The last time the Freddie Mac survey had the 30-year FRM over 7% was for the week of April 5, 2002, when it was at 7.13%.

The Freddie Mac data echoes this week’s Mortgage Bankers Association’s Weekly Application Survey, which put the 30-year conforming mortgage at 7.16%.

But the static weekly data does not portray some of the volatility in the market.

Data from Optimal Blue, a division of Black Knight, first put the conforming mortgage over 7% on Oct. 19, at 7.026%. It peaked at 7.159% on Oct. 24 before declining over the next two days to 7.009% on Oct. 26, a drop of 15 bps over two days and 2 bps from the prior week.

The benchmark 10-year Treasury, which dropped just below 4% at one point on Wednesday before closing at 4.01%, was at 3.97% at 10 A.M. Thursday morning. It closed at 4.23% on Oct. 24.

Zillow’s tracker had the 30-year fixed at 6.78% on the morning of Oct. 27, down 4 bps from the previous day’s 6.82%. That was down 11 bps from the previous week’s average rate of 6.89%.

But the Zillow tracker did put the rate above 7% for much of the past week.

“Mortgage rates fell this week, touching 20-year highs before retreating considerably in recent days,” Matthew Speakman, Zillow senior economist, said in a statement issued Wednesday night. “The sharp reversal over the past few trading sessions — a rarity these days — suggests that investors may finally be expecting some moderation in the Fed’s pace of monetary policy tightening and some softening in key economic data releases — the two factors that have combined to push rates firmly higher this year.”

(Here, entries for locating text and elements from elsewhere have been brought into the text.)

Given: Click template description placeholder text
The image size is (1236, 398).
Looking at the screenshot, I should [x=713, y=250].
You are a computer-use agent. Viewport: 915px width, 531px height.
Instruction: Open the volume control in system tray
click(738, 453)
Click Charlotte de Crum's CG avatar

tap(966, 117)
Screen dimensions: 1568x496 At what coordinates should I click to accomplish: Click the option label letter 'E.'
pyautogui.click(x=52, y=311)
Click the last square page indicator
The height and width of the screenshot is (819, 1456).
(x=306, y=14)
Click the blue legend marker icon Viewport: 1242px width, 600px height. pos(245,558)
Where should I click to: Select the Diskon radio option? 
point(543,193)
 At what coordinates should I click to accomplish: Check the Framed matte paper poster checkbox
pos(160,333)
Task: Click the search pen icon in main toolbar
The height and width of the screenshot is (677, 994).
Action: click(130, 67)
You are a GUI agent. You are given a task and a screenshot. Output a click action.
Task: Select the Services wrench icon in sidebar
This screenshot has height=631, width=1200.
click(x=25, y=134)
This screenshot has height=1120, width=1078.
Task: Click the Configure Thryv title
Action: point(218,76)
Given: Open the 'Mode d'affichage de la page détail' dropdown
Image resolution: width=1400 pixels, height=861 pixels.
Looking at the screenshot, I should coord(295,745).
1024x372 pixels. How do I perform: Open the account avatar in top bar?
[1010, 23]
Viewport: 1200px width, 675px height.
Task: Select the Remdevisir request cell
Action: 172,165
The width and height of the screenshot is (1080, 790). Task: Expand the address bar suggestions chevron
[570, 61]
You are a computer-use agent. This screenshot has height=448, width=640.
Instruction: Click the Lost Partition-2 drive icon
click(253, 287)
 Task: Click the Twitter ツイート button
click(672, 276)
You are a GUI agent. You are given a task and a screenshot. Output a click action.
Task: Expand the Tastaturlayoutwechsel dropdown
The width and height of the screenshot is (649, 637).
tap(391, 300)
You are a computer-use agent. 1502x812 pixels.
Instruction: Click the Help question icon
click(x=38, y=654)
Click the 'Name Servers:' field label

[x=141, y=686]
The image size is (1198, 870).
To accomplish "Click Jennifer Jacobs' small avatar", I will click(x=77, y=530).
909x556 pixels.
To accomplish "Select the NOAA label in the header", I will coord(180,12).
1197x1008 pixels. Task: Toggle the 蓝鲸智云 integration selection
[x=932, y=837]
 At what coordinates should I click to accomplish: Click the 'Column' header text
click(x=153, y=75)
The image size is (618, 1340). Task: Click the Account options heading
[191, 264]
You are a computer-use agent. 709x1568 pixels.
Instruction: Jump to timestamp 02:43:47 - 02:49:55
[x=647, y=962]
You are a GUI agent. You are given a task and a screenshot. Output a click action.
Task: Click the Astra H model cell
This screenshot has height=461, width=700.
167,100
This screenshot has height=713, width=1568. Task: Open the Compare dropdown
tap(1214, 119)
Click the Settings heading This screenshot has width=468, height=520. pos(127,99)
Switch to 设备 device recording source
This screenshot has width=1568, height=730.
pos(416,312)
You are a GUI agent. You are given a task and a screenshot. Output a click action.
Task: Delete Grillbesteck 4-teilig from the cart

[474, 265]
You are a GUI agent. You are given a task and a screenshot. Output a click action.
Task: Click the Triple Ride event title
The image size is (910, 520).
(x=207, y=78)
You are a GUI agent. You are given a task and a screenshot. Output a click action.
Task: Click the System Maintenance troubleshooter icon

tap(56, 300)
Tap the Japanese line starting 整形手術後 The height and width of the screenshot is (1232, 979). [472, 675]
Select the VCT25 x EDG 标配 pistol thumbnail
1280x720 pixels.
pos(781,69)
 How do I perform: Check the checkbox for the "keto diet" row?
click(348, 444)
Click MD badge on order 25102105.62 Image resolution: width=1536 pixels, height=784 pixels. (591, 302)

If anything, the markets are in a holding pattern until they get more data to analyze, Speakman said. And that additional information is coming soon.

“Next week’s Federal Reserve announcement is sure to move markets, as will the October jobs report that will arrive two days later,” Speakman said. “Any indications that the Fed plans to maintain, or even accelerate its previously stated plans for tightening monetary policy would almost certainly send mortgage rates higher once again.”

The other rates tracked by Freddie Mac also made double digit increases. The 15-year FRM rose to 6.36%, up 13 bps from 6.23% a week ago, and 2.37% at this time in 2021.

Meanwhile the 5/1 Treasury-indexed hybrid adjustable rate mortgage averaged 5.96%, a gain of 25 bps from 5.71% last week. For the same week in 2021, it averaged 2.56%.